Regional glucose uptake within hypoperfused swine myocardium as measured by positron emission tomography

Chronic myocardial ischemia and 2-[¹⁸F]fluoro-2-deoxy-D-glucose (FDG) uptake were studied with positron emission tomography in 12 swine instrumented with an external constrictor on the left anterior descending coronary artery (LAD). Serial changes in function (by echocardiography), blood flow (with H₂¹⁵O) and FDG were determined weekly. At 1 wk, function was normal and FDG uptake in the LAD and non-LAD regions was 0.43 ± 0.12 and 0.45 ± 0.11 μmol · min^-1 · g^-1, respectively (not significant). At ~5 wk, LAD wall thickening decreased to 18 ± 5 from 27 ± 8% (P < 0.05), whereas LAD and non-LAD blood flows were 0.68 ± 0.28 and 1.03 ± 0.25 ml · min^-1 · g^-1, respectively (P < 0.05). At that time, FDG uptake in LAD and non-LAD regions was 0.60 ± 0.43 and 0.49 ± 0.30 μmol · min^-1 · g^{- 1}, respectively (P < 0.05).
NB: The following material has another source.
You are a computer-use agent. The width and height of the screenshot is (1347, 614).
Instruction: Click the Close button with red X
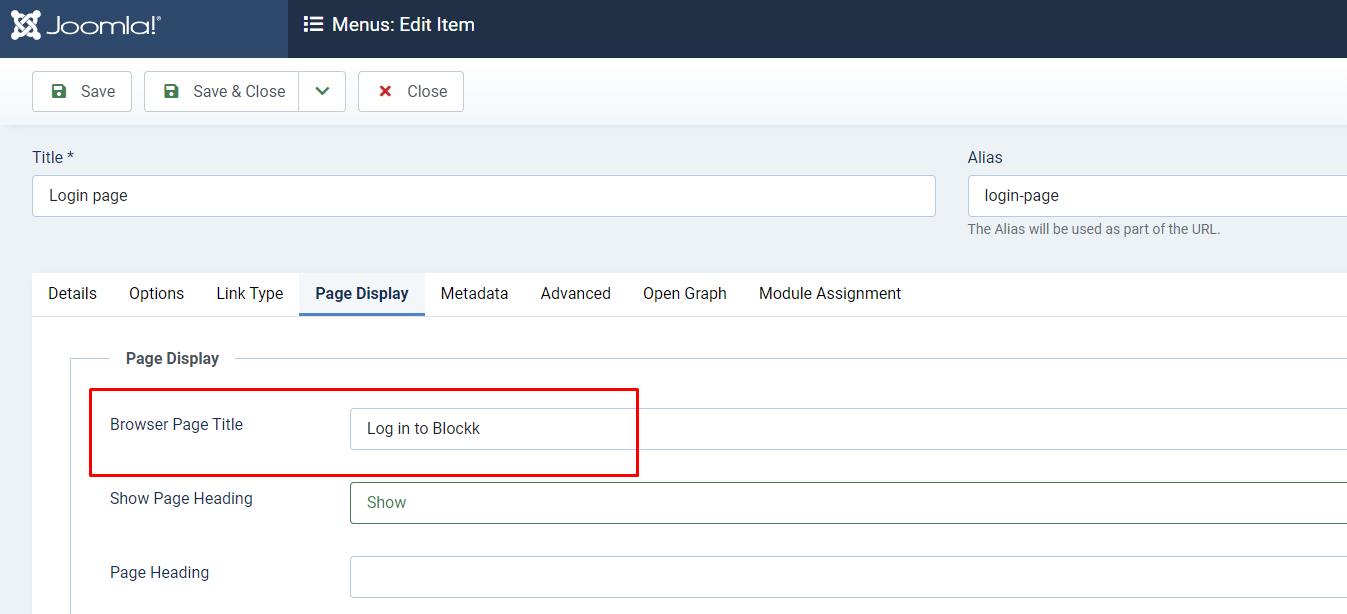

By the use of transmural biopsies (n = 6), ATP and creatine phosphate in the LAD region were 3.62 ± 0.73 and 5.91 ± 1.44 μmol/g wet wt, respectively, and neither differed from values in remote regions. In this model of chronic ischemia, hypoperfused dysfunctional regions were characterized by enhanced glucose uptake and preserved bioenergetics. This supports the concept that the myocardium adapts to chronic ischemia.